BEGIN Dataset records
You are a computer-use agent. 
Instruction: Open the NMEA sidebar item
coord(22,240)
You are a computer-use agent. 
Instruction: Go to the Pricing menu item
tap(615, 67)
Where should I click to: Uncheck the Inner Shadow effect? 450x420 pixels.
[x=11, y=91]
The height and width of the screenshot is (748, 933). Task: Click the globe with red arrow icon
END Dataset records
■ **Given problem**: Turn all of the material above into a numbered list with one line per number, leaving out any blank lines.

■ **Response to the task**:
1. You are a computer-use agent. 
2. Instruction: Open the NMEA sidebar item
3. coord(22,240)
4. You are a computer-use agent. 
5. Instruction: Go to the Pricing menu item
6. tap(615, 67)
7. Where should I click to: Uncheck the Inner Shadow effect? 450x420 pixels.
8. [x=11, y=91]
9. The height and width of the screenshot is (748, 933). Task: Click the globe with red arrow icon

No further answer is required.